Managing risk is something Wells Fargo Advisor Michael Riherd often finds himself explaining to clients.
The situation is particularly acute in technology centric Northern California where many business owners and top executives have most their net worth tied up in the stock of one company.
“They might have $20 million or even $100 million in the appreciated stock of one company,” Riherd said. “This stock was paid to them over time and they figure that if a stock has been good, then why sell it.”
Riherd said he and his partner, Christopher West, run into this problem all the time. They are co-managing directors of Riherd-West Financial Group in Walnut Creek, California. The two men oversee a 6-person team that manages $3.6 billion in assets.
“I have to work to try and convince clients to change their thinking,” said Riherd, who has spent the past 31 years working in the wealth management industry. “It is an ongoing struggle.”
Riherd came up with an idea while on vacation.
He visited the Seven Sacred Pools, a natural phenomenon on the Island of Maui. The pools are formed by a series of cascading waterfalls located on a mountain side. When one pool fills, the water majestically runs downhill, filling the lower pool below. The process repeats itself. Riherd saw the pools as a metaphor for how he could explain the concept of diversification to clients.
“I thought if we created pools this would be a good way to limit risks and show clients how they could diversify their money,” Riherd said.
The process is easy to explain, Riherd said. There are three pools. Each pool has a prescribed purpose. Current expenses and debt repayment, a future lifestyle pool, and finally, a higher risk investment pool.
“The higher risk pool is funded only if there is money left over after funding the first two pools. A lot of these people have an entrepreneurial itch so this approach satisfies that urge.”
The future lifestyle pool is for retirement. It has to beat inflation and maintain purchase power, Riherd said. “The idea here is you are going to use standard investment classes (stocks and bonds) where the range of potential outcomes is already known.”
By taking this approach, Riherd said he is controlling investment risk and diversifying clients’ holdings. The money used to fund the pools comes from company stock holdings. This is done after consulting with clients.
Riherd and his team were picked as winners at a recent Forbes | SHOOK Best Idea competition. Judges included representatives from First Eagle and PIMCO, which sponsored the contest.
Riherd, the son of two school teachers, grew up in Pasedena, California and ended up getting the teaching bug early in life. “My parents had a massive influence on me and I love teaching people,” he said.
“I built my career educating attorneys and accountants about simple concepts like bond duration. A lot of people don’t understand how this is key to understanding the risk in a bond portfolio.”
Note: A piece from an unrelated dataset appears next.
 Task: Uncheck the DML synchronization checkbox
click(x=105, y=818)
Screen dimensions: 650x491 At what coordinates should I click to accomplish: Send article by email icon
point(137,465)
Riherd said he was surprised to learn that basic financial literacy, despite its importance to life, is not taught in most schools – even at the college level. “Professors teach philosophy, but don’t give students enough knowledge to apply what they are learning in a practical way.”
Riherd added: “I think in my life and when someone took the time to teach me something, I felt very indebted to them. I felt they were looking after me rather than just trying to sell me something.”